Japanese video game company

Capcom Co., Ltd. (株式会社カプコン, Kabushiki-gaisha Kapukon) is a Japanese video game company based in Osaka. It has created a number of critically acclaimed and multi-million-selling game franchises, with its most commercially successful being Resident Evil, Monster Hunter, Street Fighter, Mega Man, Devil May Cry, Dead Rising, Ace Attorney, Dragon's Dogma, and Marvel vs. Capcom. Established in 1983, it has become an international enterprise with subsidiaries in East Asia (Hong Kong), Europe (London, England), and North America (San Francisco, California).

==History==

=== 1979–1984: Founding and arcade games ===
Capcom's predecessor, I.R.M. Corporation, was founded on May 30, 1979 by Kenzo Tsujimoto, who was still president of Irem Corporation when he founded I.R.M. He worked at both companies at the same time until leaving Irem in 1983.

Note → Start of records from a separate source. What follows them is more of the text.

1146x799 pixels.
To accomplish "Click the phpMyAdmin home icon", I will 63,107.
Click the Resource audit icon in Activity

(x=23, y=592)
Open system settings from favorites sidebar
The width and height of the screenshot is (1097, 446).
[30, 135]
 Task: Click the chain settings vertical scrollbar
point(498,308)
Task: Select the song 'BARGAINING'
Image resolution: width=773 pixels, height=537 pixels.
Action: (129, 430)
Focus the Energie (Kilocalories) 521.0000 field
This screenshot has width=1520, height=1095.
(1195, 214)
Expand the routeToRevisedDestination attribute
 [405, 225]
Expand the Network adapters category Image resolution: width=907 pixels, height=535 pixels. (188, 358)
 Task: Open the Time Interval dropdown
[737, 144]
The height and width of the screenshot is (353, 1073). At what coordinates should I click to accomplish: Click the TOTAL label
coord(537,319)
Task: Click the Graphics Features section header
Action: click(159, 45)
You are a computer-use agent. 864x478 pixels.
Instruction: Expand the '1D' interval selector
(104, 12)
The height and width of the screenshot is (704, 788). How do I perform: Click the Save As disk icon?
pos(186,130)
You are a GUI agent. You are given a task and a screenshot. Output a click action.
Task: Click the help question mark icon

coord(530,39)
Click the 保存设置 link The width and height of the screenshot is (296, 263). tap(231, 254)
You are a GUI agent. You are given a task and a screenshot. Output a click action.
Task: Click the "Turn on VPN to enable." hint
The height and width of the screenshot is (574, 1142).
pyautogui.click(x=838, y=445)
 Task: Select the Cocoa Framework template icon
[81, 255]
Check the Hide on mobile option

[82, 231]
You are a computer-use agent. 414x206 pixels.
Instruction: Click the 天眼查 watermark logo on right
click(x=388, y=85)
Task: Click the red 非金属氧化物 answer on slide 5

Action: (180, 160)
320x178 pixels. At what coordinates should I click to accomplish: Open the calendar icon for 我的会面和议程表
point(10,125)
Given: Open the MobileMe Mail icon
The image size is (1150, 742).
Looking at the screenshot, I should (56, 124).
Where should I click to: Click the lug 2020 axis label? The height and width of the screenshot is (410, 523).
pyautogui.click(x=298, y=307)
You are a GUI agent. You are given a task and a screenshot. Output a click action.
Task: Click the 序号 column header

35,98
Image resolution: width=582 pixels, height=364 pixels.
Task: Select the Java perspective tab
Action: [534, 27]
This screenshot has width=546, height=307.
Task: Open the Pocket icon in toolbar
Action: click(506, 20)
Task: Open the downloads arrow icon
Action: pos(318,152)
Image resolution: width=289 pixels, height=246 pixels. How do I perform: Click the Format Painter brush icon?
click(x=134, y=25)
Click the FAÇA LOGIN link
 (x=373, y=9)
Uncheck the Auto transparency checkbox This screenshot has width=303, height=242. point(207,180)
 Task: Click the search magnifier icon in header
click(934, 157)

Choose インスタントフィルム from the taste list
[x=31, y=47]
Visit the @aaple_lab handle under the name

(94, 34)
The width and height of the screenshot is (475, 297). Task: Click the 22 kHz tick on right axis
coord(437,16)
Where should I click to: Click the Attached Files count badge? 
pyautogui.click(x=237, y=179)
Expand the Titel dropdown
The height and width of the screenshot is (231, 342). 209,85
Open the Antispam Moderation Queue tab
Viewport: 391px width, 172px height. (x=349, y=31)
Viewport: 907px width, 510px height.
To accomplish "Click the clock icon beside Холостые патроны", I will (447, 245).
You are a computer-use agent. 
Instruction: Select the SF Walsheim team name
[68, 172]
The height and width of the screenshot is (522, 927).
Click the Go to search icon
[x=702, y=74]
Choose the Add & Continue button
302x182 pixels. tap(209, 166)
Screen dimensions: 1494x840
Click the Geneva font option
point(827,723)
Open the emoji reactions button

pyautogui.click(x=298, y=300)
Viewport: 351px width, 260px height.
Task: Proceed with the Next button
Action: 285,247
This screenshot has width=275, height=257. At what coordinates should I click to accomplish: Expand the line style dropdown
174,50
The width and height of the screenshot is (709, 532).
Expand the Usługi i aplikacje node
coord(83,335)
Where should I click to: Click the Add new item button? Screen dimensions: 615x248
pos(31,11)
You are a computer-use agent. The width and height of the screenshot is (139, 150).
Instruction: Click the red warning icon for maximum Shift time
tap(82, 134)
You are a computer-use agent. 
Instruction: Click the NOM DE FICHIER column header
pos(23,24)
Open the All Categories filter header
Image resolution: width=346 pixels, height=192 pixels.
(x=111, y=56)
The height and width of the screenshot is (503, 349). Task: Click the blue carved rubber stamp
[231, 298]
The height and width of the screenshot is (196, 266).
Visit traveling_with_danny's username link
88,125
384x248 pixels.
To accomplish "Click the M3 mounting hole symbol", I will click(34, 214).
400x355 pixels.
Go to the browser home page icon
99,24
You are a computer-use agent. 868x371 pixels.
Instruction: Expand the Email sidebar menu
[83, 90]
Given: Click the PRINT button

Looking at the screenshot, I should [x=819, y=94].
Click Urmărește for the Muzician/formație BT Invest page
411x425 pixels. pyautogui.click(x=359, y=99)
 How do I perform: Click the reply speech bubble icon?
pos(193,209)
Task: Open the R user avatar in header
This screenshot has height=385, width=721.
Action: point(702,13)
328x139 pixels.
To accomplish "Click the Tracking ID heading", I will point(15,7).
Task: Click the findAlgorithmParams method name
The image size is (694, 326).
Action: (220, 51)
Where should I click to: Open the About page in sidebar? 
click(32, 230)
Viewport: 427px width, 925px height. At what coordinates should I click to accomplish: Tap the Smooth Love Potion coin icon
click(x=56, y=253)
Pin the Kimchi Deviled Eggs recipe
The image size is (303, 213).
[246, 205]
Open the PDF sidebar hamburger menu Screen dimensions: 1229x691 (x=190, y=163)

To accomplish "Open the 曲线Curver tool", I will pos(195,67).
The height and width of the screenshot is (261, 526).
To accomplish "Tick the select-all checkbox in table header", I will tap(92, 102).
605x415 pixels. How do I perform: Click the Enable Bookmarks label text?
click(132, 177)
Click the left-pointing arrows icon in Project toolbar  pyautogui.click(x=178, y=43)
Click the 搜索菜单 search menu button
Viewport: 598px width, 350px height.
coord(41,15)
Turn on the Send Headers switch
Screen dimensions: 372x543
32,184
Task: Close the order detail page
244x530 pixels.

The original companies that spawned Capcom's Japan branch were I.R.M. and its subsidiary Japan Capsule Computers Co., Ltd., both of which were devoted to the manufacture and distribution of electronic game machines. The two companies underwent a name change to Sanbi Co., Ltd. in September 1981. On June 11, 1983, Tsujimoto established Capcom Co., Ltd. to take over the internal sales department.

In January 1989, Capcom Co., Ltd. merged with Sanbi Co., Ltd., resulting in the current Japan branch. The name Capcom is a clipped compound of "Capsule Computers", a term coined by the company for the arcade machines it solely manufactured in its early years, designed to set themselves apart from personal computers that were becoming widespread. "Capsule" alludes to how Capcom likened its game software to "a capsule packed to the brim with gaming fun", and to the company's desire to protect its intellectual property with a hard outer shell, preventing illegal copies and inferior imitations.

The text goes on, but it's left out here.